It was furnished and decorated differently too. Outside, there hung from the wall two hexagonal lanterns, each face of which was covered in delicate flower and bird designs. Unlit, the lanterns were an unassuming, restrained shade of red. But lit up, that red illuminated the whole street with an intense glow of colour. If you pushed open the door and went inside, scrolls hung to the left and right. On the west wall, there was watercolour of the beautiful Xi-Shi washing gauze. On the east wall, there was a calligraphy scroll with a poem written in a flowing cursive hand:

Bamboos whisper of washer-girls returning home,

Lotus-leaves yield before the fishing boat.

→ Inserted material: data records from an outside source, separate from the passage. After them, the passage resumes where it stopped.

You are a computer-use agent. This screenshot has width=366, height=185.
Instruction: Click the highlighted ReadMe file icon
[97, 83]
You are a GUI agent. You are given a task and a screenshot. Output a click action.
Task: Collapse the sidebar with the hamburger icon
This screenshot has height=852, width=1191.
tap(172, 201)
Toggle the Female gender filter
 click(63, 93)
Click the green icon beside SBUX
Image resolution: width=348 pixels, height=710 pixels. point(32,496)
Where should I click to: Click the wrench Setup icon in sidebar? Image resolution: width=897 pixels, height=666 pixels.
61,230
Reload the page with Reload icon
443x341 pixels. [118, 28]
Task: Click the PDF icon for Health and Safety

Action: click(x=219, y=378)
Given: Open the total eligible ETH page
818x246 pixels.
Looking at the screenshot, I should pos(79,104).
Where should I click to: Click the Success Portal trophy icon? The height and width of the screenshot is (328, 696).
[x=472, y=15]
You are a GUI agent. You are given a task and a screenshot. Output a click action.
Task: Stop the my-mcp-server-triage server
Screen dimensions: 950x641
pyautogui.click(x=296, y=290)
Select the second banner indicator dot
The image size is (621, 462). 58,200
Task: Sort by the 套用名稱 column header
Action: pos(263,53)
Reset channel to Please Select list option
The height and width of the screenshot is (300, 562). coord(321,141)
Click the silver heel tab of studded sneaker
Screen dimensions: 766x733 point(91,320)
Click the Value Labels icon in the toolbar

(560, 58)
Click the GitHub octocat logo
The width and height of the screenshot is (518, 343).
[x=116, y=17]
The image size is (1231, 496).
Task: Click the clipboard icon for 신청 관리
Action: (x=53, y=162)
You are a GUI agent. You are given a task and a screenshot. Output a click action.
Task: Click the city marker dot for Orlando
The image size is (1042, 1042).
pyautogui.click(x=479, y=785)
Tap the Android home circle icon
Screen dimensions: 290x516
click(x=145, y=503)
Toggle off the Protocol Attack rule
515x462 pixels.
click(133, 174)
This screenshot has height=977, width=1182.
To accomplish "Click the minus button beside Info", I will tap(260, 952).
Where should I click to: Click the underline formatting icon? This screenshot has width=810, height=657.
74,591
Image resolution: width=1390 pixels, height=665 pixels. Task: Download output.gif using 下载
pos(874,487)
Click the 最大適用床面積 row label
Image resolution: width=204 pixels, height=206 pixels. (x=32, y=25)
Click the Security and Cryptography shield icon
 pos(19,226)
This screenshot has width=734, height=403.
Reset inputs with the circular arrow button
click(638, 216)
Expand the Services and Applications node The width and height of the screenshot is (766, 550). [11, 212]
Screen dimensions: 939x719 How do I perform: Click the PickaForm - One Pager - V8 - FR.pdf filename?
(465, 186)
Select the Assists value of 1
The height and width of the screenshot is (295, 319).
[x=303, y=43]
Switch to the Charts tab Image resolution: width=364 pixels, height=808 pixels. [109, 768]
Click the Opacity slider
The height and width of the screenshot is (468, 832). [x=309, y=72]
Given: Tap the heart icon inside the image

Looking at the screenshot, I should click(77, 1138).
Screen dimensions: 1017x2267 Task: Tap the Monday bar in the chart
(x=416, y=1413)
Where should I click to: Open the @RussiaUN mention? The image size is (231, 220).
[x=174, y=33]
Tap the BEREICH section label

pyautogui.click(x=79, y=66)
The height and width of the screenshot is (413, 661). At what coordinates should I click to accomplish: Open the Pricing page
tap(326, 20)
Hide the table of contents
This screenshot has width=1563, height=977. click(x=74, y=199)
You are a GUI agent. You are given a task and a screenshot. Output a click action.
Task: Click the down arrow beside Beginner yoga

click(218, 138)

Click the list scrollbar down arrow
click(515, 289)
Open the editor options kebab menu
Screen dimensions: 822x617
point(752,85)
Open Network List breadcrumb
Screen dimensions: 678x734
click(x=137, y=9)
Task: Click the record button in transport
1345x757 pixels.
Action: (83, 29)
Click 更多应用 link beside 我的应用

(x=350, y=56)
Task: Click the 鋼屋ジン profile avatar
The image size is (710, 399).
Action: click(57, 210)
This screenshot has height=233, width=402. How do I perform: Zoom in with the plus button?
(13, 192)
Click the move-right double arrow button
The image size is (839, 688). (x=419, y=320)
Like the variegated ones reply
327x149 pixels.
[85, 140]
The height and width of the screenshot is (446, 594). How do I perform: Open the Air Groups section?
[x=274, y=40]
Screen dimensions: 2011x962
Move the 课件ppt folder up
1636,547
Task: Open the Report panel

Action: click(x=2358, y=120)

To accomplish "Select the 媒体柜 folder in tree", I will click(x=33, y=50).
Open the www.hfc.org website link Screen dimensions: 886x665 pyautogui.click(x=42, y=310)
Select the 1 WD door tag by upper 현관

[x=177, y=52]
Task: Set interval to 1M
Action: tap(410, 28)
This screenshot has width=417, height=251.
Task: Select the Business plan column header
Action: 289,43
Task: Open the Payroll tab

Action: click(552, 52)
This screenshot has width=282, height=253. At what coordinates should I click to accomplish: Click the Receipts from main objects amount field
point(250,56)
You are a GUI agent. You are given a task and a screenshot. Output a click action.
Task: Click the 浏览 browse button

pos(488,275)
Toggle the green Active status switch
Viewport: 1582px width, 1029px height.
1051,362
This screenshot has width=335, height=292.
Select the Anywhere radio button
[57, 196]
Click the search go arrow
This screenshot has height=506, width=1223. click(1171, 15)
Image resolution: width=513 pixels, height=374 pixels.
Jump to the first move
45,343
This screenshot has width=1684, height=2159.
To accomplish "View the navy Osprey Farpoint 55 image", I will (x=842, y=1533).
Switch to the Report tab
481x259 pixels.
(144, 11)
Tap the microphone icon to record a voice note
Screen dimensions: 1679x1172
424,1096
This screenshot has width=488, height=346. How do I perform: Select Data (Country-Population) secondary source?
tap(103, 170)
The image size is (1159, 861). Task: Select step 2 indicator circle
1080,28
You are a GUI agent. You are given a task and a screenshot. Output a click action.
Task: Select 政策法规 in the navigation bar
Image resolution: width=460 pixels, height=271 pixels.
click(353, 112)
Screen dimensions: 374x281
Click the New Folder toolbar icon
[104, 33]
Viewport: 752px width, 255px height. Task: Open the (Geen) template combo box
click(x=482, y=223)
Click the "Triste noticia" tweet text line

If it were not for the mountainous pile of clothes on the counter and the coal-fired iron on the wooden ironing board, the customers might have thought they were entering a tutor school or a shop selling paintings.

The laundry was registered under the name of Frank Fong.

A month before the laundry opened, Mrs. Mak, of Spur-On Village, Hoi Ping County in Guangdong Province, China, received a long-awaited dollar letter from one of the “town horse” couriers. In the envelope, there was a cheque for three hundred dollars. The letter was short and was full of smudges. Mrs. Mak was illiterate so she took it to Mr. Ding, who ran the village tutor school, and he read it out loud to her:

My most esteemed mother,

Your son had a very hard year in Gold Mountain last year and had no money to send home. My hard-working mother must have been anxiously waiting. But this year, I came into a bit of money and am sending you three hundred American dollars. Please write to me as soon as you receive them so that I do not worry. One hundred and fifty dollars belong to Uncle Red Hair’s wife and I hope you will immediately give it to her so that she can use it to send his boy Loon to school. The rest is for you to spend. Your son in Gold Mountain is fine, please do not worry yourself.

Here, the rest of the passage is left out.